A retired judge says he's still waiting for the province to implement his recommendations on family court five years after he delivered them.
Raymond Guerette chaired the Access to Family Justice task force that presented its final report to the provincial government in 2009.
Guerette called the family court dysfunctional back then. And he says it still is.
"It's still too slow, it's still far too adversarial, it's still far too expensive, and it's frustrating for everyone," said Guerette. "The problems of the family court are still not resolved.
"It makes people suffer, the people who have to go through it, and especially the children of these people,"
'It makes people suffer, the people who have to go through it, and especially the children of these people.' - Raymond Guerette, retired judge
The 2009 report said the adversarial system practically forced divorcing couples to hire lawyers and to make each other look bad, when the goal ought to be mediation and quick resolution.

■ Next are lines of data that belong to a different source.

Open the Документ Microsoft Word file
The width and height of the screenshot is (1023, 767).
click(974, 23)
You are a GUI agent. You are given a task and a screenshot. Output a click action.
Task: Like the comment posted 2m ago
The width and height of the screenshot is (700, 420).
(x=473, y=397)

Quick action was promised by then-justice minister T.J. Burke when the recommendations came out.
"I have no doubt in my mind that we're going to make our best efforts to adopt as many as we can over the next 24 to 48 months," said Burke at the time.

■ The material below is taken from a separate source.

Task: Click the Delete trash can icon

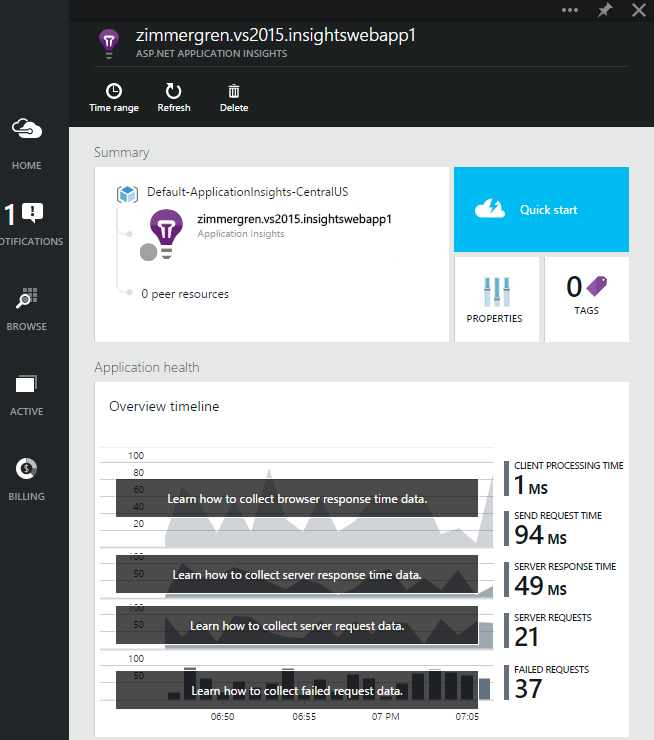Action: click(x=233, y=91)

But instead of acting on the recommendations, the Liberals cut mediators and other court services, leading Guerette to say he felt betrayed.
Burke was defeated in the 2010 provincial election when the Liberals were defeated by David Alward's Progressive Conservatives.
A Family Court pilot project in Saint John has worked well, but Guerette says elsewhere, he still feels let down.
"The government has attempted to attenuate the situation but not that much, so we're not that far away from the comment I made a couple of years ago."
The pilot uses mediators and case management to try to resolve family disputes before they go to trial. Guerette said that model should be applied to the entire province.
Justice Minister Troy Lifford was not available to respond to Guerette's criticism.